The first affected will be longer-distance commuters. They will be priced and/or regulated out of business. Long-distance commuting will disappear. Employment in sales and marketing will continue to rise, but the processes will require less face-to-face 'physical presence'. Much employment in sales and marketing is already telework based.
For example when a UK reader replies to a newspaper advert for a new shaving cream, chances are the person answering the phone is working in a British Telecom regional telesales centre, not for the advertiser.
Companies in the Philippines are using satellite links to service computer systems in Europe. AMEX has centralised its European card services around Brighton, on the south coast of England, shedding several hundred jobs in other European locations.

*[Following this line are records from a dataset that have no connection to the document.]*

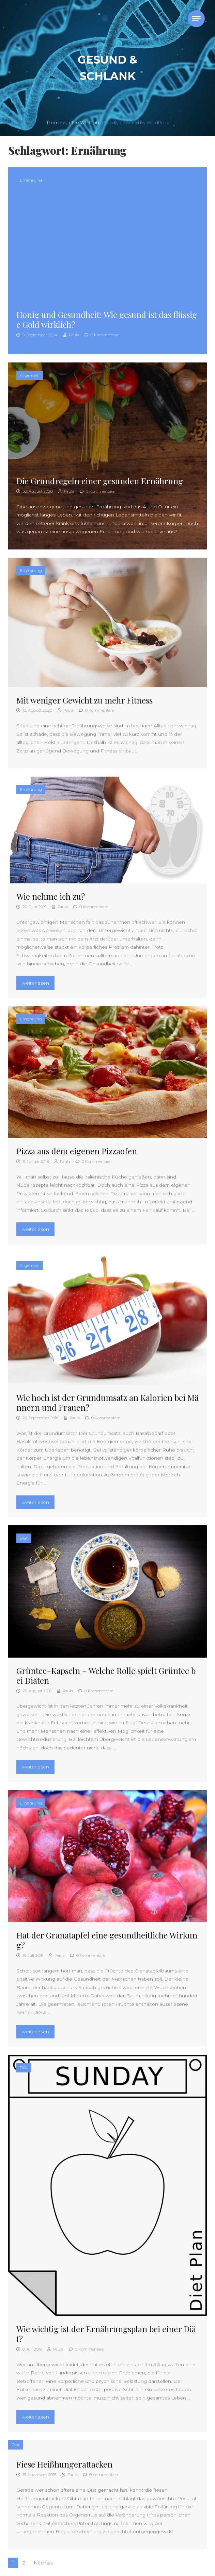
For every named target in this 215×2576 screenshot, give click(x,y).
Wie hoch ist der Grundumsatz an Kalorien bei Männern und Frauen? (107, 1402)
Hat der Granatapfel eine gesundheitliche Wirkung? (106, 1940)
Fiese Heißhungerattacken (64, 2464)
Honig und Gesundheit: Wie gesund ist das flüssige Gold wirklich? (106, 319)
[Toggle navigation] (196, 18)
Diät (24, 1538)
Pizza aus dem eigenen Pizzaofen (76, 1151)
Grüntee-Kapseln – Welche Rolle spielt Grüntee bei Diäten (106, 1675)
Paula (71, 335)
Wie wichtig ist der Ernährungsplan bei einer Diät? (106, 2333)
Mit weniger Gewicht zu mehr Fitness (84, 700)
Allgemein (30, 375)
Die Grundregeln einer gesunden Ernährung (99, 480)
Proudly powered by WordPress (135, 122)
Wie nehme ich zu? (50, 896)
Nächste (43, 2562)
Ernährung (31, 180)
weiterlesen (38, 982)
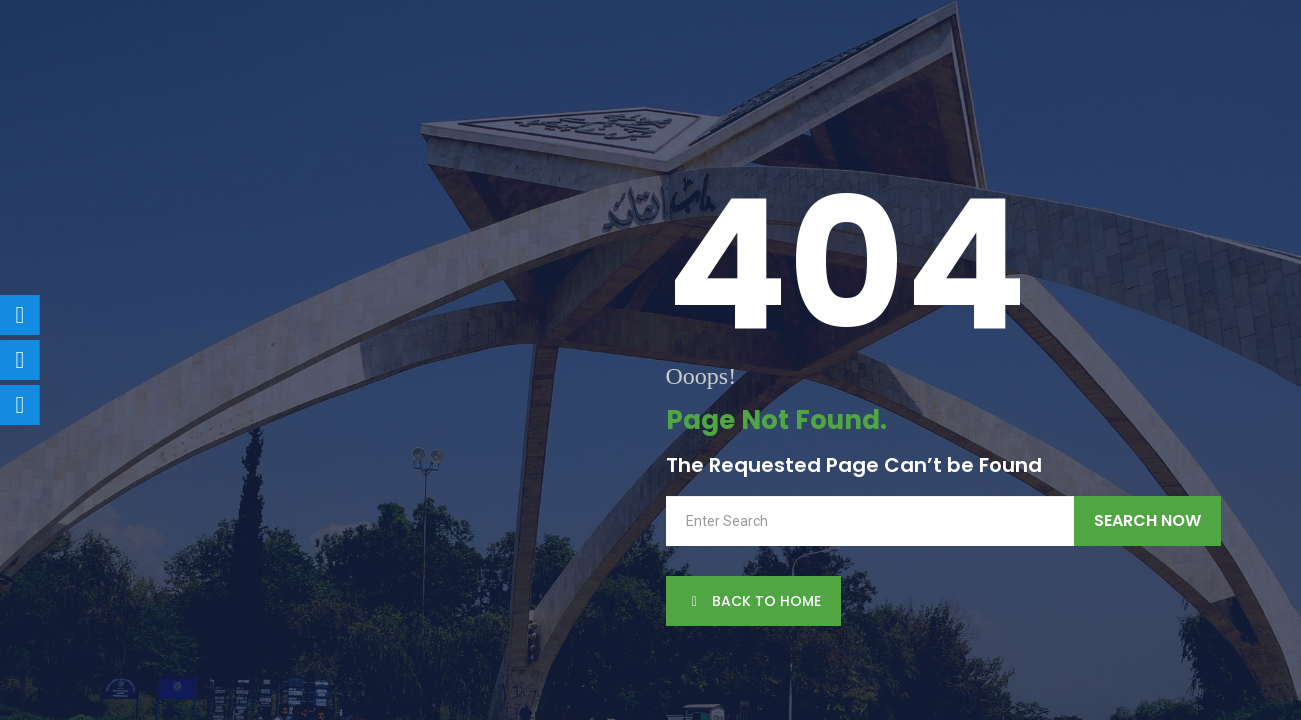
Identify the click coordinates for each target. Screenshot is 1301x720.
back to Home (754, 601)
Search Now (1147, 520)
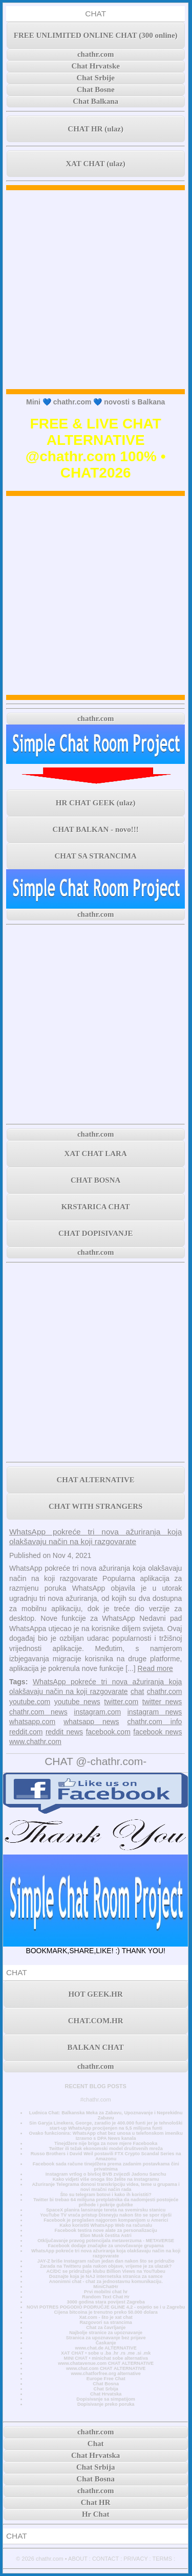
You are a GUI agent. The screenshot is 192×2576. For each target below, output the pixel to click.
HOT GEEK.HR (95, 1994)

But there is plenty of dissent over the impact of homeworking on our city centres - or even whether such a wholesale switch is likely. David Hunter, property investment director for Scottish Amicable and a major investor in UK city centres, believes the upsurge of discussion on teleworking is more a fashion than an indicator of lasting change. The attractions will pall once people realise they would earn less., he says.
"It is not necessarily more efficient for employers, as the cost of office occupation is not expensive - even in central London, otherwise tenants would not be signing leases today."
In provincial towns and cities, the cost of centralised offices is even less significant. And any savings would need to be set against the extra costs of communication and management of a dispersed workforce.
He points to relocation trends, often held up as a sign that firms have been fleeing London in droves. Yet the numbers involved represent only a small fraction of companies in the UK capital.
Technological advance will certainly affect work, but a lot of this has already happened via computers, faxes and mobile phones, and has not led to wholesale dispersal. Dislike of urban life has also been with us for centuries, and London has been miserable for years, says Mr Hunter, with the confidence of a Scottish investor.
Quality of buildings will change if employers are unable to recruit staff. But it can be even harder to get staff if tenants disperse to area where there are fewer facilities. Homeworking may also carry a rude awakening for staff looking for a better quality of life, adds John Whalley, property director at AMP Asset Management, an Australian-owned group with a growing UK investment base You don't get a better life being stuck in front of a computer screen at home, he says.
Underlying changes in the nature of work will also help protect city centres, says Hamish McRae, economic commentator for The Independent newspaper and author of The World in 2020, an eclectic look at the future which is understood to have caught President Clinton's eye when he visited the UK.
McRae sees a return to a pattern similar to medieval craftsmen living over their workshops and more use of contract workers and freelances. But as new technology opens the floodgates to information, many workers will be experts, packaging those facts in a way businesses can digest.
While computers and modems mean they could do this job anywhere, they will probably need face-to-face contact to work with clients. Sales, marketing and senior management will also retain city centre locations, because much of their work is through semi-social interaction.